SASKATOON -- Fighting through tears as she spoke publicly for the first time since a damning report highlighted how the RCMP treated the family following the shooting death of her son, Debbie Baptiste encouraged others facing discrimination to keep fighting.

“We were not going to be stuffed away,” Baptiste said at a media conference at the Dakota Dunes Casino and Hotel south of Saskatoon. “If Colten could hear me now, he’d be proud that we continued fighting and we never gave up.”

In August 2016, Colten Boushie, a 22-year-old Indigenous man from the Red Pheasant First Nation, was shot and killed on a rural property near Biggar owned by Gerald Stanley. Stanley was charged with second-degree murder in relation to Boushie’s death. A jury in North Battleford acquitted him.

But concerns had been raised about how police handled Boushie's death and the Civilian Review and Complaints Commission studied the RCMP investigation.

The report, released March 20, details how the RCMP questioned Boushie's mother, Baptiste, about her sobriety, smelled her breath and looked inside her microwave to verify her statement that she had put her son's dinner there.

The commission found officers told Baptist to “get it together” after she collapsed on her front porch after officers informed her about the death of her son.

“I did not deserve to be treated the way I was treated and the RCMP to clear themselves of wrongdoing shows the injustice that continues and that needs to change,” Baptiste said.

In response to CRCC's report, Saskatchewan RCMP released a statement on Saturday saying it will commit to implementing the recommendations of the report.

Eleanore Sunchild, lawyer for the Baptiste family, said the RCMP showed a lack of compassion when they surrounded Baptiste’s trailer without a warrant and searched her house.

Sunchild applauded the work done by the CRCC noting how it uncovered how systemic racism set the narrative in this case.

“It's the family’s position that systemic racism has plagued this case since Colten was killed,” Sunchild said, adding how the original press release by the RCMP focused more on a property crime on the night Boushie was killed, rather than the killing itself.

“That set the entire tone for the country to spit hatred at Debbie and her family, to spit racism,” Sunchild said. “CRCC found the witnesses were held unreasonably, one witness speaks about how she was held in a cell with Colten’s blood still on her.”

Sunchild made a plea for the Government of Saskatchewan and the minister of justice to investigate all the online racism and hatred surfacing on social media in relation to the CRCC’s report.

“People are going to keep spitting their ugly racism at this family and it has to stop.”

Chief of the National Assembly of First Nations Perry Bellegarde expressed his gratitude to the Baptiste family for fighting for the truth in this matter.

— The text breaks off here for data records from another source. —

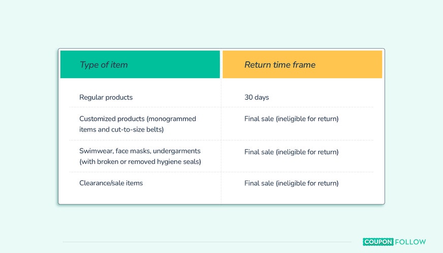Viewport: 443px width, 253px height.
Task: Select the Return time frame header
Action: point(302,65)
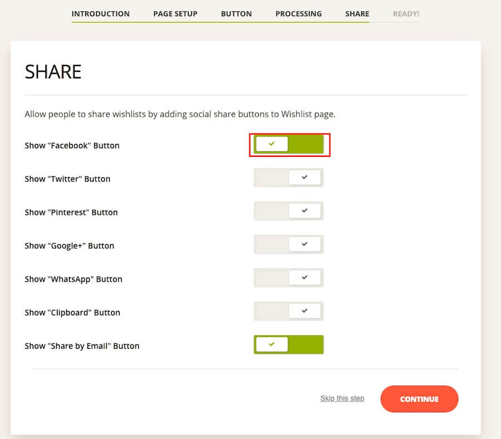
Task: Disable the Show "Facebook" Button toggle
Action: click(288, 145)
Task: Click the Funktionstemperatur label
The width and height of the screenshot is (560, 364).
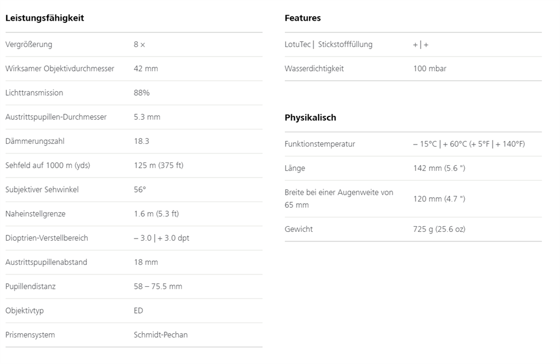Action: [x=320, y=144]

“This independent review clearly shows the discrimination you endured, it’s clear, the evidence is there,” Bellegarde said over Zoom.

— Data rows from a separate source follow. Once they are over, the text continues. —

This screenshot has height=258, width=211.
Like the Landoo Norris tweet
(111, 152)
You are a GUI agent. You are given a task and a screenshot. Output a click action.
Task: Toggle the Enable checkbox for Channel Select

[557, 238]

“There’s so many things that went wrong," he said, referencing the fact that RCMP destroyed all its communications from the night of Boushie’s death.

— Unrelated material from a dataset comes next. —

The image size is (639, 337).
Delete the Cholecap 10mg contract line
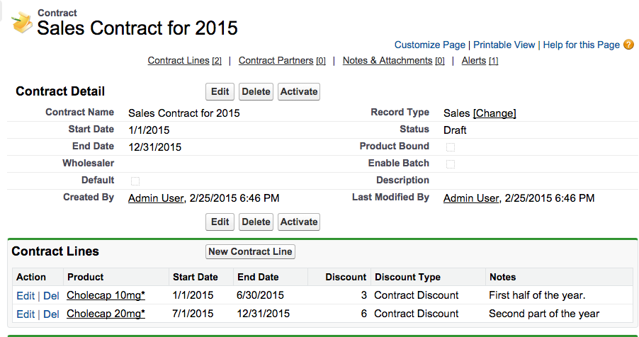(x=51, y=295)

According to the report, the commission had requested recordings and transcripts of phone calls and radio communications from that night.

However, RCMP replied that the records had no evidentiary value to the investigation and had been destroyed after two years as per RCMP document retention policies.

The commission said it was disappointed with that decision, noting the family’s complaint and the commission Chairperson’s complaint had been started before then.

“It is hard to stand up here and not be angry and not be hurt,” said Federation of Sovereign Indigenous Nations (FSIN) Chief Bobby Cameron.

“We need positive and immediate change and we need it right now.”

Standing alongside Baptiste, Cameron called for change to the Canadian justice system, from frontline officers, to judges and Crown prosecutors.

“This investigation confirmed what we knew all along,” Cameron said.

Cameron called on RCMP Commissioner Brenda Lucki to fire those officers who discriminated against Baptiste the night they questioned her.

The National Police Federation (NPF) released a statement on Saturday, slamming the RCMP for accepting the recommendations, calling into question the methodology of the watchdog itself.

"These broad-brush findings about our Members – simply because they are police officers – is not constructive to reconciliation and does not even touch on the real issue here: the government's ongoing lack of investments and other supports for marginalized communities including Indigenous peoples," NPF said.

It also added the CRCC report "overlooks key facts and evidence" in the RCMP investigation of Boushie's death.